Des réformes anéanties par les compagnies étrangèresLa dictature des multinationales aurait également empêché une relance de l’économie. En guise d’exemple, la révision du Code minier en 2011, qui vise à accroître la participation de l’Etat dans le secteur minier et à augmenter les droits de douane n’a pas été du goût des compagnies minières. « Après l'adoption du Code minier de 2011, les entreprises extractives ont exprimé des préoccupations sur les nouveaux règlements qui ont conduit le gouvernement à apporter, en 2013, divers aménagements fiscaux au bénéfice des opérateurs miniers.

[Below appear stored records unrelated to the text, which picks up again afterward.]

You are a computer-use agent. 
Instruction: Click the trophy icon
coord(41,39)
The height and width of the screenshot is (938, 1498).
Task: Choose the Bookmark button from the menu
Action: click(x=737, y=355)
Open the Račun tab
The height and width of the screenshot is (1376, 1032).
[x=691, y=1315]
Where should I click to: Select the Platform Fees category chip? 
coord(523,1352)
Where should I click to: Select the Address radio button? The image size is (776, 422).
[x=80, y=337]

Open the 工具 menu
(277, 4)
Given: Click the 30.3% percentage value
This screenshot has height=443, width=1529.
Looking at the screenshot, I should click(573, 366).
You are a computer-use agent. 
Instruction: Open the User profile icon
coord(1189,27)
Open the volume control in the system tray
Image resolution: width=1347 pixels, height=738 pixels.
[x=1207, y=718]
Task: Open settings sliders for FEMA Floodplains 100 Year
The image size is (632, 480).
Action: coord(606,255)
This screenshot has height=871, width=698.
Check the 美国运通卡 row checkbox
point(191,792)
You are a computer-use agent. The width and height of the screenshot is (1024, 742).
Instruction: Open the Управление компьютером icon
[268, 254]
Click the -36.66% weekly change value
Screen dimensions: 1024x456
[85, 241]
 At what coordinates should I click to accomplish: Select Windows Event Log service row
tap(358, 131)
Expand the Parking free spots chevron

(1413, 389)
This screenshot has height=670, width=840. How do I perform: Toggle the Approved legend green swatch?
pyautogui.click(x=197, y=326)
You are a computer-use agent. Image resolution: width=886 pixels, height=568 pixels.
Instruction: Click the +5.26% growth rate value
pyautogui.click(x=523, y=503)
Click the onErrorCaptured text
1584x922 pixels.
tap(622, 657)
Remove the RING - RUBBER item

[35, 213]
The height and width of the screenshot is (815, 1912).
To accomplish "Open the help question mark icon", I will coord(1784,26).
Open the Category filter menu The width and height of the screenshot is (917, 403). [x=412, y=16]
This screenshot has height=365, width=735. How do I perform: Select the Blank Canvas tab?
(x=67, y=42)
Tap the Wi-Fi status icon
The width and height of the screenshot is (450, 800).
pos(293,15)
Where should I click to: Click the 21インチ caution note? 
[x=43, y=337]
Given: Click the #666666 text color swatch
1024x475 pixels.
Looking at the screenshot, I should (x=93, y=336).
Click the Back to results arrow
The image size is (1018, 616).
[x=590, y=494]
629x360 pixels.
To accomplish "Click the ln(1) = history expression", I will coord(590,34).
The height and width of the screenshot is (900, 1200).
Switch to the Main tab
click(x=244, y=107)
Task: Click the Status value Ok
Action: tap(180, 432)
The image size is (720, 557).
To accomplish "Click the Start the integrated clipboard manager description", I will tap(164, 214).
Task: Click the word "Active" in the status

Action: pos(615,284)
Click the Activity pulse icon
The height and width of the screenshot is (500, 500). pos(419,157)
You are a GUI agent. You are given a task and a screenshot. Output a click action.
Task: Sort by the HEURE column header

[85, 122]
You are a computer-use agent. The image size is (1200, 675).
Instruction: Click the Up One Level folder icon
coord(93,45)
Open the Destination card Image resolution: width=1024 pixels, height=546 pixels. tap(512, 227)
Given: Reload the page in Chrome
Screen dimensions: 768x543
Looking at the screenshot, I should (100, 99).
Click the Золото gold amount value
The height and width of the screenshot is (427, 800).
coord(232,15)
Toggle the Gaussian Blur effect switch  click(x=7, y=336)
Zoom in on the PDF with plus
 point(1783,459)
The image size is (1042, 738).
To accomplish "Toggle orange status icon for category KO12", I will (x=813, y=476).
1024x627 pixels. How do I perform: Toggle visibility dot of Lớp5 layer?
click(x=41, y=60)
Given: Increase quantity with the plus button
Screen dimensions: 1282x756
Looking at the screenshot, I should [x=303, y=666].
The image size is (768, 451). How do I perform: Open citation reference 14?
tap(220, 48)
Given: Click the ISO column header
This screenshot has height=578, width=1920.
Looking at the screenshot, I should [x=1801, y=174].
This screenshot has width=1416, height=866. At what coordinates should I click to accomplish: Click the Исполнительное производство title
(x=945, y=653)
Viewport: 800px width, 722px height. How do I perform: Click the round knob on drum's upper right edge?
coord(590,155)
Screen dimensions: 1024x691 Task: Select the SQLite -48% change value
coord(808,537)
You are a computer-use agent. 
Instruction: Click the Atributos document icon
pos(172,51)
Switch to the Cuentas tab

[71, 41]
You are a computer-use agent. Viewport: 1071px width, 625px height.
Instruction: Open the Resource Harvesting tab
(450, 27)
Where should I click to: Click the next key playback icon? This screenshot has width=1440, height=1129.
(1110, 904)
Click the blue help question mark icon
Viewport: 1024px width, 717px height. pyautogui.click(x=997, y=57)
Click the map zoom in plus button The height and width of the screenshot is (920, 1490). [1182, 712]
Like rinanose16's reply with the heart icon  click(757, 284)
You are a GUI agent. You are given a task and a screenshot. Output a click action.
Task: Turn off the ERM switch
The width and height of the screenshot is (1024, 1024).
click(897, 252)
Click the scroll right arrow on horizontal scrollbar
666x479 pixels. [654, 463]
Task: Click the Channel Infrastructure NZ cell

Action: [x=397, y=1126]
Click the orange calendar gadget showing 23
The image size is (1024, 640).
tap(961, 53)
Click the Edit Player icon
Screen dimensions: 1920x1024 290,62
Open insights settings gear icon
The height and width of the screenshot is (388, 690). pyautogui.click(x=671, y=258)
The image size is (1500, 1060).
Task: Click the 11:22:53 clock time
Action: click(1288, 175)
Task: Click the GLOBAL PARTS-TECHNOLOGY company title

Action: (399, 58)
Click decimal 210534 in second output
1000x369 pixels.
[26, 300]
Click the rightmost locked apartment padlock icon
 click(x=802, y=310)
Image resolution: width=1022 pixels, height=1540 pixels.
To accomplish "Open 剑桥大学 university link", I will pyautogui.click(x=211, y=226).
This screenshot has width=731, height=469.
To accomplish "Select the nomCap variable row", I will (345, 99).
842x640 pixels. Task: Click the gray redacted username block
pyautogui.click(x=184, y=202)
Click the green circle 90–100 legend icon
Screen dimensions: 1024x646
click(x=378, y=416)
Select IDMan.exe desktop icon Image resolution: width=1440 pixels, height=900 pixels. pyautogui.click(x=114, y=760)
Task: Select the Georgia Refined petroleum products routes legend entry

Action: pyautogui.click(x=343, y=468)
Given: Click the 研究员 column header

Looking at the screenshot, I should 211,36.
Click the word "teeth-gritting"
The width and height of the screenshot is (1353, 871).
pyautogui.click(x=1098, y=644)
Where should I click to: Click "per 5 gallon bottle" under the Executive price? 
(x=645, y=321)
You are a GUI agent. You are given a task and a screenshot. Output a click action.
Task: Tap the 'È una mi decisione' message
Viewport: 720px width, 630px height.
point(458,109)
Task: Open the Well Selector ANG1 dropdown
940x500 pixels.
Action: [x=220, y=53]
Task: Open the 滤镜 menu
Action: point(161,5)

Malgré ces concessions, le nouveau Code minier et le développement de certains sites devraient augmenter les ressources fiscales de la Guinée de façon significative et ainsi contribuer au développement socioéconomique », fait savoir Macky Ba qui a également travaillé sur l’étude de l’arsenal juridique. Il estime que « l’analyse approfondie du cadre stratégique, politique, juridique et institutionnel du secteur minier guinéen permet de comprendre, avec aisance, les différents problèmes auxquels la Guinée fait face et ainsi proposer des solutions pour le bénéfice de tous les acteurs.’’

L’opacité entretenue par des autorités politiques

Si la Guinée n’a pas pu décoller, les raisons sont aussi à chercher dans « l’incapacité des politiques minières mises en œuvre par les différents régimes qui se sont succédé depuis l’indépendance du pays en 1958 et qui ont été jugées peu attrayantes par les grands groupes, un environnement des affaires pas propice à l’investissement », selon les experts de la gouvernance. ‘’La gestion du secteur minier est très affectée par la situation politique du pays. Les conventions qui ont été négociées, ces dernières années, ont été réalisées dans des conditions d’opacité totale souvent avec la complicité des autorités politiques. Dans certains cas, compte tenu des engagements, elles risquent d’hypothéquer, durant une période, les intérêts nationaux’’, souligne M. Saa Pascal Tenguina. Des améliorations ont, dit-il, été notées ces dernières années. Toujours est-il que pour nos différents interlocuteurs, il y a lieu de renforcer les stratégies nationales, de mettre en place des cadres de concertation entre tous les acteurs impliqués dans le développement et le renforcement de capacités des ressources humaines. L’Etat est également invité à mieux contrôler la production des exploitants miniers et à veiller à l’application de la fiscalité minière. Lors du séminaire, qui s’est tenu à Bamako, M. Tenguiano a déploré le fait qu’il n’existe, par exemple, qu’un expert du diamant au Bureau national d’expertise de diamant qui ne compte que 8 fonctionnaires. Parmi ces derniers, un seul est spécialiste d’expertise en diamant. Idem pour la brigade antifraude des matières qui ne compte qu’un élément au niveau de l’aéroport.

Les grandes lignes du Code minier

Le Code minier de la Guinée comporte un total de 221 articles et neuf (9) titres. Selon les spécialistes de la gouvernance des ressources minières, ce nouveau Code minier vise un développement socio-économique durable et devrait permettre un partage équitable des ressources. Il réaffirme le principe de la propriété de l’Etat sur les substances minérales, notamment les gîtes artificiels, les eaux souterraines et les gîtes géométriques se trouvant sur la surface du sol ou renfermés dans le sous-sol ou dans les cours d’eaux. Ces substances sur le territoire de la République de Guinée ainsi que dans la Zone économique exclusive ( Zee) ne peuvent être, sous réserve du Code minier et du Code foncier et domanial, susceptibles d’aucune forme d’appropriation privée. Le Code souligne aussi que pour l'attribution faite par l'État d'un titre minier, cela donne immédiatement droit à une participation de l'État, à hauteur de quinze pour cent (15%) au maximum, dans le capital de la société minière qui ne peut être diluée par des augmentations éventuelles de capital. Cette participation de l’Etat sera libre de toutes charges et aucune contribution financière ne peut, en contrepartie, être demandée à l'État. Cette participation sera acquise dès la signature du titre minier. L'État se réserve également le droit d'acquérir une participation supplémentaire de vingt pour cent (20%) en numéraire, selon des modalités définies avec chaque société concernée.